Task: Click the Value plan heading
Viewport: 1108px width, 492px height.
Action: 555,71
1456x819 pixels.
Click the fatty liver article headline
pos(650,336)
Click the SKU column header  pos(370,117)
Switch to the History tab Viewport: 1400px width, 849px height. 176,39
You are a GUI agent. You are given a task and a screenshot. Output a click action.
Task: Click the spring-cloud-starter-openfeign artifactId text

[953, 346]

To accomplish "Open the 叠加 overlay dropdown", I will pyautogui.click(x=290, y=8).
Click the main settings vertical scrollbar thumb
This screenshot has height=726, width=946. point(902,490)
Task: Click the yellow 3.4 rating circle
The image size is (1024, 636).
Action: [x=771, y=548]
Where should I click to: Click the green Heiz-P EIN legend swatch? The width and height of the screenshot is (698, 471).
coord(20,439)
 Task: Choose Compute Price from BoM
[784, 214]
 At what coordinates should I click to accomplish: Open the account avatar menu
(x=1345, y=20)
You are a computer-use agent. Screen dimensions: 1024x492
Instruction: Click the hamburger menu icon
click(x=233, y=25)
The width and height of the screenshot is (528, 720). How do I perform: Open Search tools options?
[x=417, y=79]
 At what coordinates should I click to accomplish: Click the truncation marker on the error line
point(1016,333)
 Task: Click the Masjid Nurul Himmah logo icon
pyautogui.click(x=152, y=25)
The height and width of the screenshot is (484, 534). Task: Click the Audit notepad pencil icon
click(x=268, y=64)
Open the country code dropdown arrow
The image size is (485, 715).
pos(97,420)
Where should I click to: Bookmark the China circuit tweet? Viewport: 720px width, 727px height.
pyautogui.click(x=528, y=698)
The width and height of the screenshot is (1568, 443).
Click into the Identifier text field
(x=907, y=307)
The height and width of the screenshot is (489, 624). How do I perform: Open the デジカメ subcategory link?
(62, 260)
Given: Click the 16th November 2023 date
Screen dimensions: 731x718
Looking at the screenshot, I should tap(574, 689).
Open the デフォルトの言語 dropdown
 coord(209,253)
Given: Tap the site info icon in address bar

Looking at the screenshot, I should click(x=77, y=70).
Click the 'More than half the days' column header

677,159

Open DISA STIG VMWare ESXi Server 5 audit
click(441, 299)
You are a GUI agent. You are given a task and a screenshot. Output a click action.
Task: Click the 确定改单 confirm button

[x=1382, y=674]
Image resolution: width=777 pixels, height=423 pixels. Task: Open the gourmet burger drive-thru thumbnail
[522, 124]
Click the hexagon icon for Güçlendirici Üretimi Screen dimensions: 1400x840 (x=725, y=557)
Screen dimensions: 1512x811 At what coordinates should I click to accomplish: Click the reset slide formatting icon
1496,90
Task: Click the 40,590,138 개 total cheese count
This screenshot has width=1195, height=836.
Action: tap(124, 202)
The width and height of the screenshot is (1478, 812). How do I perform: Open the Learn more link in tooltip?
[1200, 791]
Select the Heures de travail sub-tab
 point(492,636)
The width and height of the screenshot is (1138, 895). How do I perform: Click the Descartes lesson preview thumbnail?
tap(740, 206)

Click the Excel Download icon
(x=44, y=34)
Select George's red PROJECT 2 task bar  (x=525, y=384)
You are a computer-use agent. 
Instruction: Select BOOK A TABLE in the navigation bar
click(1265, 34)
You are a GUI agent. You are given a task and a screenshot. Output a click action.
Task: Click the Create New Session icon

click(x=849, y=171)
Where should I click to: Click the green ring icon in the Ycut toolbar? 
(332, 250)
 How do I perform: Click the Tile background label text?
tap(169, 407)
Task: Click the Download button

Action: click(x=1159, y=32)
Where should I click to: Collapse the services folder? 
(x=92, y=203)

######

Pull out all lines in the data above that include "computer".

→ Response to this exercise:
You are a computer-use agent. Screen dimensions: 1024x492
You are a computer-use agent. 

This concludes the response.